Перед вечером от заставы поплыли на село печальные звуки оркестра. Они катились над холмами, над вспаханной загонкой, где все еще стоял трактор, над небольшой речкой, разделившей село на два мира.
Гроб несли комсомольцы. Лица строгие, задумчивые. Кажется, что за одни день повзрослели ребята на десяток лет.
Колхозники вернулись с одних похорон и потянулись за пограничниками на другие. Девушка с затуманенными глазами протолкалась к самому гробу. Это Варвара Сокол, колхозная звеньевая. Когда опустили гроб на рыхлую землю у могилы, пограничники расступились перед ней, освободили место у изголовья. Говорили речи, произносили клятвы, а она, окаменев, ничего не слышала и не видела, кроме его лица — дорогого, любимого и такого далекого сейчас.
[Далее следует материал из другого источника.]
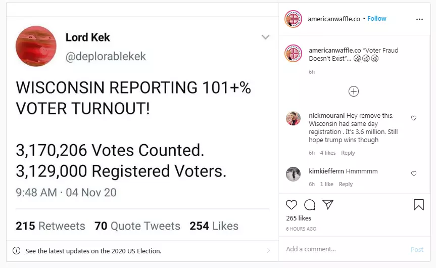Open americanwaffle.co profile picture in header
This screenshot has width=436, height=268.
coord(294,19)

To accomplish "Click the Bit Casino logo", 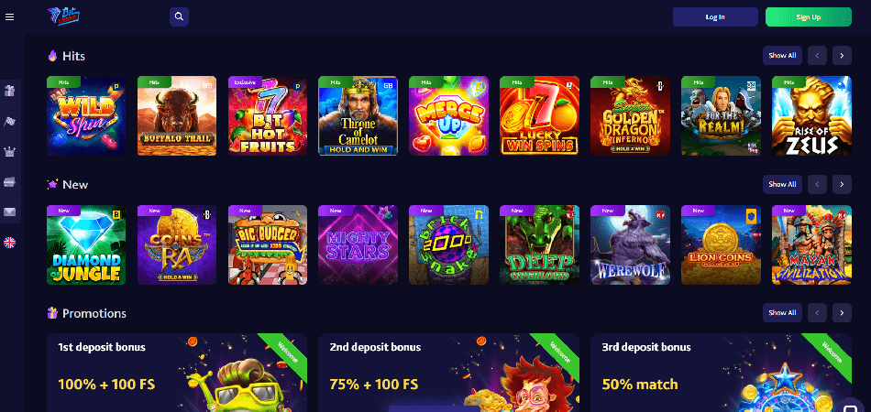I will coord(64,16).
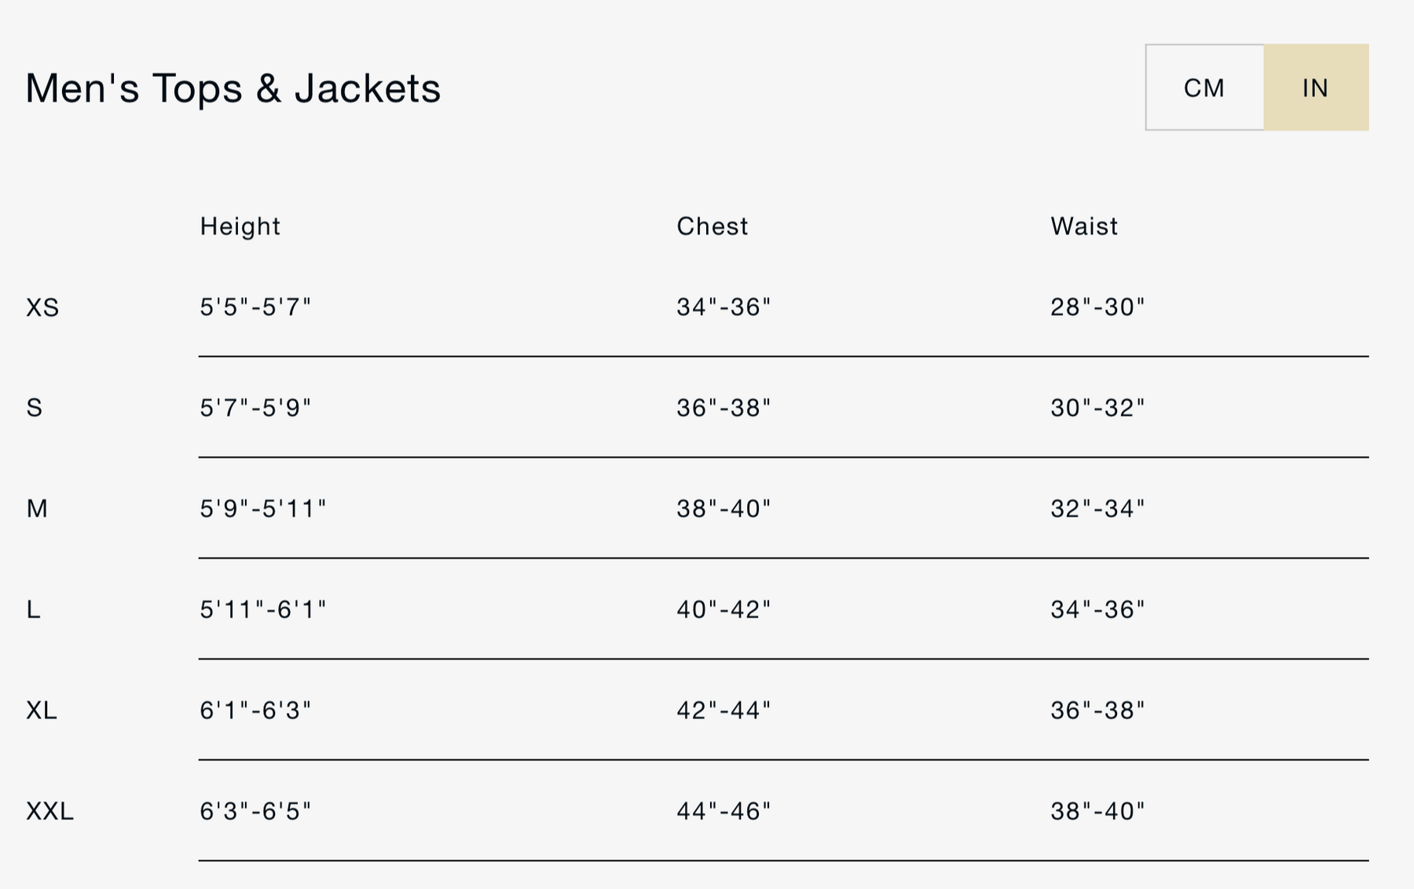Click the M waist value 32"-34"
The image size is (1414, 889).
coord(1097,509)
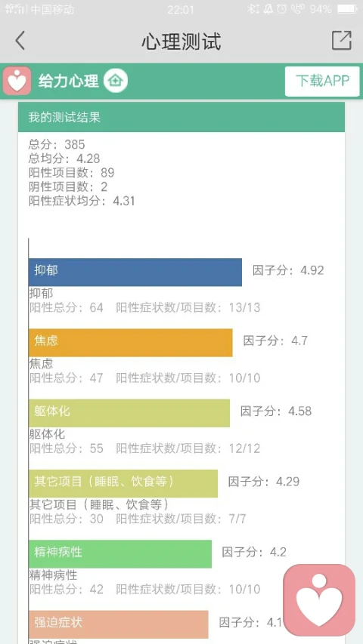Select the green 精神病性 bar
363x644 pixels.
point(120,554)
Опустили гроб, прогремел салют. Пошатнувшись, вскрикнула Варвара. Стоявший рядом Денисенко поддержал ее и отвел к Симону Голоте.
Над заставой сгущались сумерки.
…До поздней ночи беседовали командиры с перебежчиками: у многих из них здесь были родственники, и все попросились оставить их здесь, в колхозе или при МТС.
— Пока живите при заставе, а там видно будет. Надеюсь, начальство уважит вашу просьбу, — пообещал им Кузнецов.